WHAT THE TASK REQUIRES
For the entries that follow, restate word for word the line containing "Image resolution: width=304, height=2576.", the line containing "About Us (61, 2327)", and every line that lies between them.

EXTRACTED ENTRIES
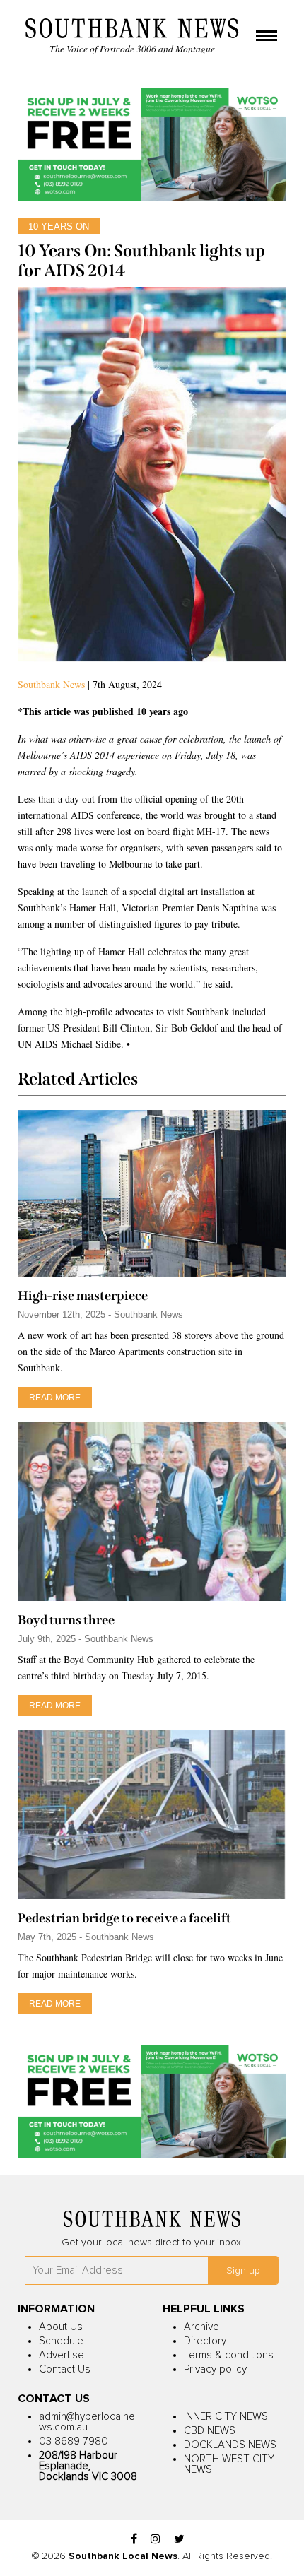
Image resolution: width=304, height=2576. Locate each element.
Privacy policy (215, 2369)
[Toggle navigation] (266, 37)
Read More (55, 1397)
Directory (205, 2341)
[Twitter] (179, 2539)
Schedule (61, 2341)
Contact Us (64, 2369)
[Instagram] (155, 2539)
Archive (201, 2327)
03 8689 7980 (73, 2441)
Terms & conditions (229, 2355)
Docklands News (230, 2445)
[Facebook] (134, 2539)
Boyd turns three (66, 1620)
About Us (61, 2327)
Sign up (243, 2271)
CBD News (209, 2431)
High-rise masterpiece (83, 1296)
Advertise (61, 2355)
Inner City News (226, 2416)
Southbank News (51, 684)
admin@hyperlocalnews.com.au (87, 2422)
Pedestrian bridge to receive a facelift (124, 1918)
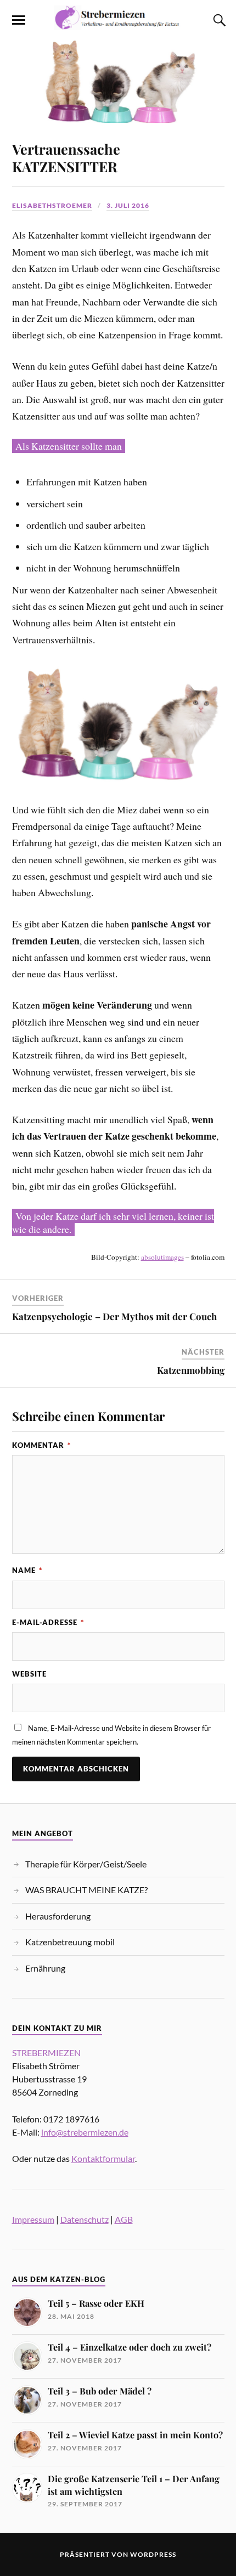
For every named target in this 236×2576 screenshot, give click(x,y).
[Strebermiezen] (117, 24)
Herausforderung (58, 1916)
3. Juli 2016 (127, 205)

==

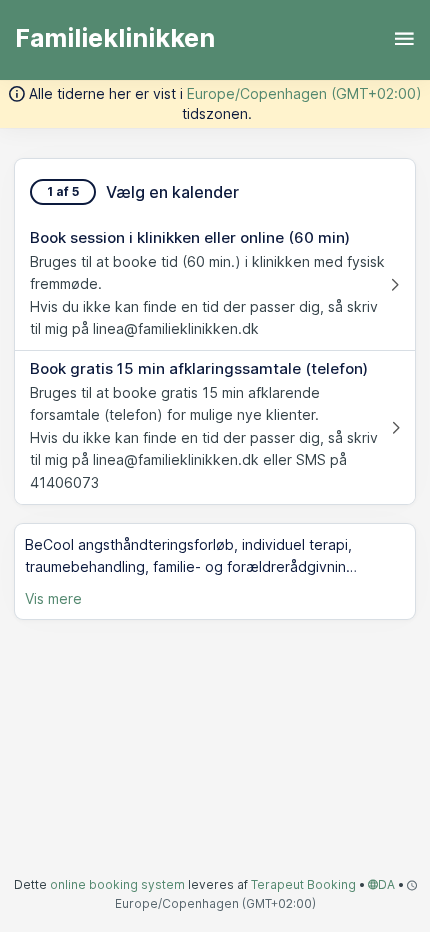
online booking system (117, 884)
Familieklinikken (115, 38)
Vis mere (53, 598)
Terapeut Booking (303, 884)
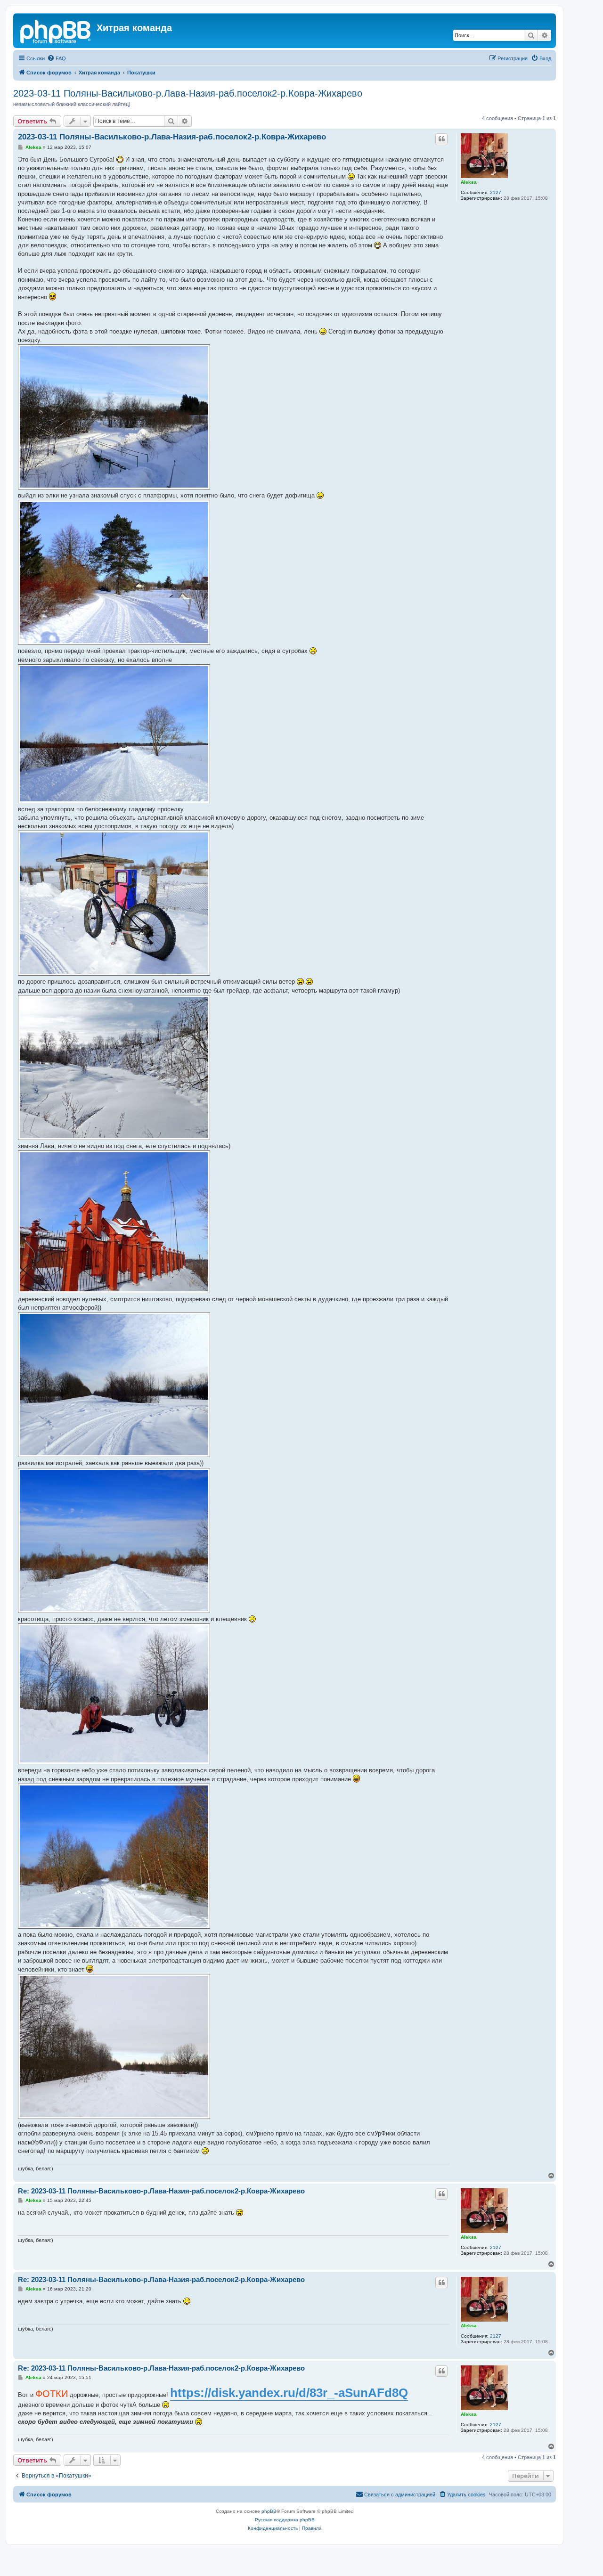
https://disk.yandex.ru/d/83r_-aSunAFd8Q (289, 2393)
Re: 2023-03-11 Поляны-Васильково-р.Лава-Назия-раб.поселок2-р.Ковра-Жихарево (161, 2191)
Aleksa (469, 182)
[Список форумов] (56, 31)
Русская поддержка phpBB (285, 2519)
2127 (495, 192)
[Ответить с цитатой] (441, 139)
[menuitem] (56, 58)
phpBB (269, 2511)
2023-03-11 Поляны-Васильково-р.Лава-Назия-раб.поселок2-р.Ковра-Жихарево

...

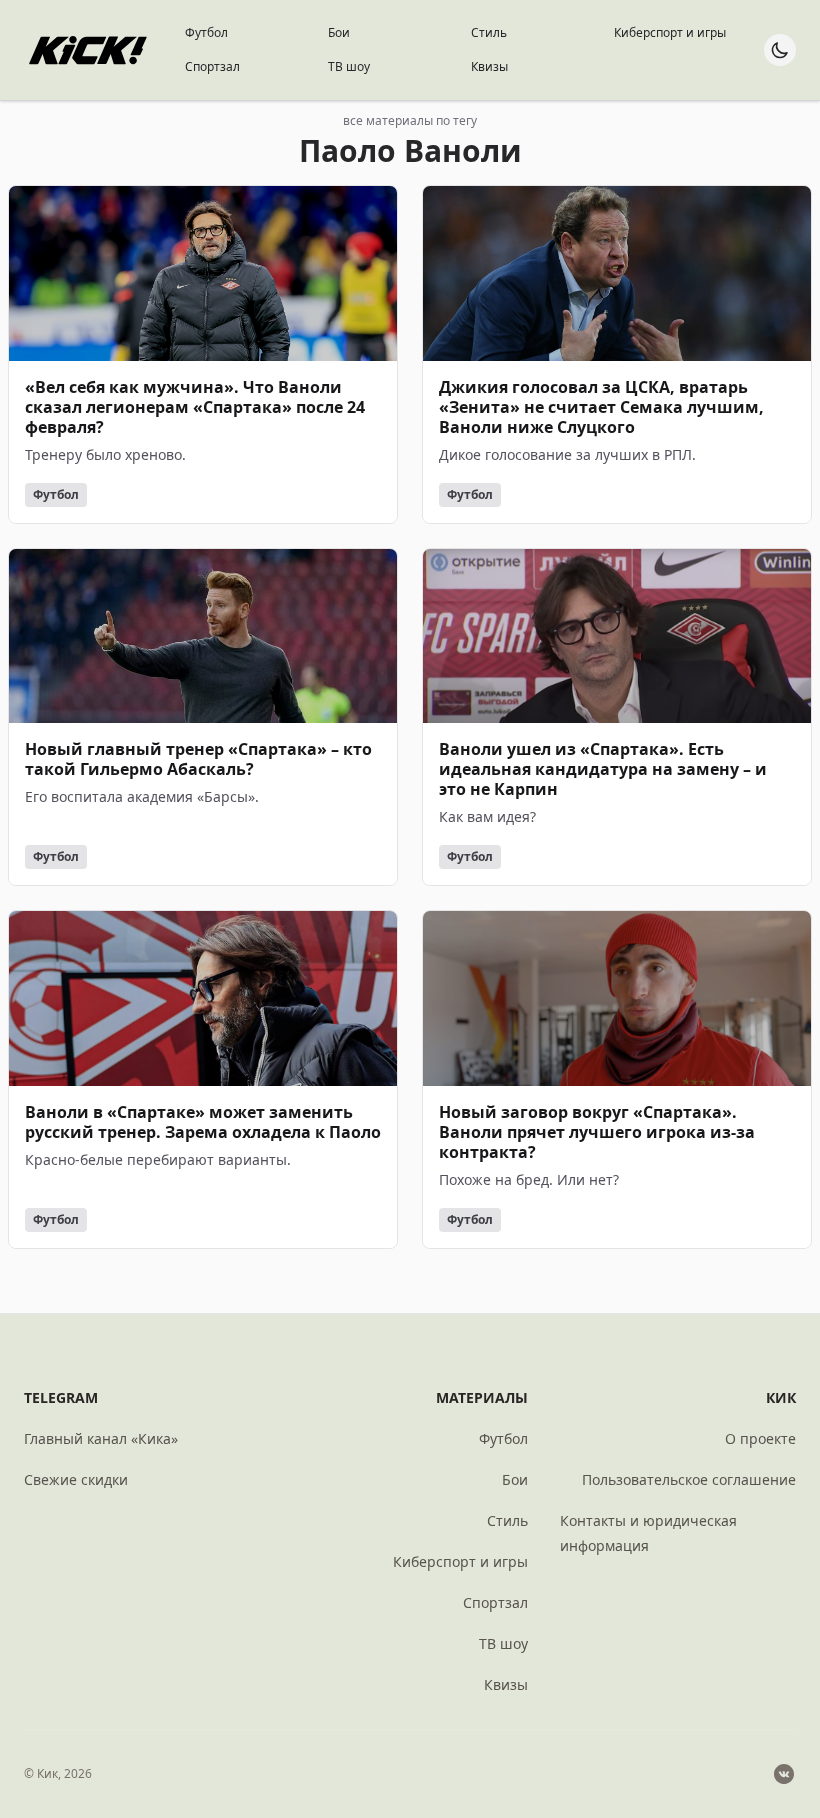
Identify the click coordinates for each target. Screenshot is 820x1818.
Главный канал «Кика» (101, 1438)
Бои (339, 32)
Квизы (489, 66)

TASK ANSWER
Image resolution: width=304, height=2576. Locate each element.
Privacy policy (215, 2369)
[Toggle navigation] (266, 37)
Read More (55, 1397)
Directory (205, 2341)
[Twitter] (179, 2539)
Schedule (61, 2341)
Contact Us (64, 2369)
[Instagram] (155, 2539)
Archive (201, 2327)
03 8689 7980 (73, 2441)
Terms & conditions (229, 2355)
Docklands News (230, 2445)
[Facebook] (134, 2539)
Boyd turns three (66, 1620)
About Us (61, 2327)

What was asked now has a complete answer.